* [Work task]
Only the lines with "name" in them need to be copied from the listing.

* [Data for analysis]
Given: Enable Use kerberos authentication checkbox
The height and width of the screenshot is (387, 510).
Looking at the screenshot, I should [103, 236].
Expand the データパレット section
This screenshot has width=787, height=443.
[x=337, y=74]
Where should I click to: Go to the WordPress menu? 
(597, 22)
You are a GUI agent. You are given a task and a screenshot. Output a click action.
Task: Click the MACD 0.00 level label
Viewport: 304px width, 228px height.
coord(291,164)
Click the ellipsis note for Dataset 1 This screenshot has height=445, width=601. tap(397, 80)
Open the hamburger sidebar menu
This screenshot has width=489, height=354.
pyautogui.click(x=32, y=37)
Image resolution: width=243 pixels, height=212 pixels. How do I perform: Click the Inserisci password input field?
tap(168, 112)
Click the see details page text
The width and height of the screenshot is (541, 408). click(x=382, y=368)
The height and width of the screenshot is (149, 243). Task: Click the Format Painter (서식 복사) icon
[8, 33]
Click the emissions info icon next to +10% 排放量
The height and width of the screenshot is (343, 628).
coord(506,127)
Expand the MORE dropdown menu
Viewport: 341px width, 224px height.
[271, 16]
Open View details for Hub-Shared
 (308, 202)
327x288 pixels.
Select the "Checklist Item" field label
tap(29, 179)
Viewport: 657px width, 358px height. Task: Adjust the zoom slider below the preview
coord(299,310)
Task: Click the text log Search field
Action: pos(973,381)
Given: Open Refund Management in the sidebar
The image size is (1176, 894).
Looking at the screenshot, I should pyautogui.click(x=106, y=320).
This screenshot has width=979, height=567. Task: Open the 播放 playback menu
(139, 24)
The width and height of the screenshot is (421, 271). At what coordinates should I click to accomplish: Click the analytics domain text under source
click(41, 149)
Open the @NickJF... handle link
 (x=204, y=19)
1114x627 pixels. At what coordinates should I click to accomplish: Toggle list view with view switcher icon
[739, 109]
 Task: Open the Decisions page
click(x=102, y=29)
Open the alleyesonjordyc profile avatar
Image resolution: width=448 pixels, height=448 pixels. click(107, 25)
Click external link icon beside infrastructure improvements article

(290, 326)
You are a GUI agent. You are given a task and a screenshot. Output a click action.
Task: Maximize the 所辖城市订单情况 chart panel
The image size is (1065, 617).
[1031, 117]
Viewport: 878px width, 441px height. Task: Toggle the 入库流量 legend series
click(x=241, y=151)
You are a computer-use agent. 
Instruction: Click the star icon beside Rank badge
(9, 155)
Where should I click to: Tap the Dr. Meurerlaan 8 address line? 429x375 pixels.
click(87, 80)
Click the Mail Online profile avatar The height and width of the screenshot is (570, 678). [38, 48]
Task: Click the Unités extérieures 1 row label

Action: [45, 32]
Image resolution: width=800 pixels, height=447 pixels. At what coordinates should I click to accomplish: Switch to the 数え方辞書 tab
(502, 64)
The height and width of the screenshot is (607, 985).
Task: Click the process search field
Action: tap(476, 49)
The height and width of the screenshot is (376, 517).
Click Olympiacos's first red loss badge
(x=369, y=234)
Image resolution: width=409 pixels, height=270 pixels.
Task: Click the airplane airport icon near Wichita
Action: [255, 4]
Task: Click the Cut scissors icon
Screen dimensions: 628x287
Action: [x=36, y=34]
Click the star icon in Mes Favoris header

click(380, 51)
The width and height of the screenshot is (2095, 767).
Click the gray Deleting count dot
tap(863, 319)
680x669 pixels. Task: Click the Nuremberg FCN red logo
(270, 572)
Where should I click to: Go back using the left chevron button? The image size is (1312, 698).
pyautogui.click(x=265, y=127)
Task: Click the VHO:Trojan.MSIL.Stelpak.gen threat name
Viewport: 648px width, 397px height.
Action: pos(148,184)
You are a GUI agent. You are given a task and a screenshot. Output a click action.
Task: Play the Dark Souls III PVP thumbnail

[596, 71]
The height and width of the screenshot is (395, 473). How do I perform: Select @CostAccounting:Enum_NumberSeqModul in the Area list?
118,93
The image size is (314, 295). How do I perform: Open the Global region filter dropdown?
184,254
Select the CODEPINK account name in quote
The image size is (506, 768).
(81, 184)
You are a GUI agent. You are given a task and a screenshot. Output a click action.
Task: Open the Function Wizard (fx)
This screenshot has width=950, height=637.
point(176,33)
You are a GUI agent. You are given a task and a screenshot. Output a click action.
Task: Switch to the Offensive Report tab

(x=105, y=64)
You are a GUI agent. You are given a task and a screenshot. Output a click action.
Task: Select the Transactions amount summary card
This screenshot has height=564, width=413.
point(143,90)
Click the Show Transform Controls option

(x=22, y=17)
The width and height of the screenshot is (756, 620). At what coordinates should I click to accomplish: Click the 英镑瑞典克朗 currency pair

* [Task result]
Task: Click the VHO:Trojan.MSIL.Stelpak.gen threat name
Select the CODEPINK account name in quote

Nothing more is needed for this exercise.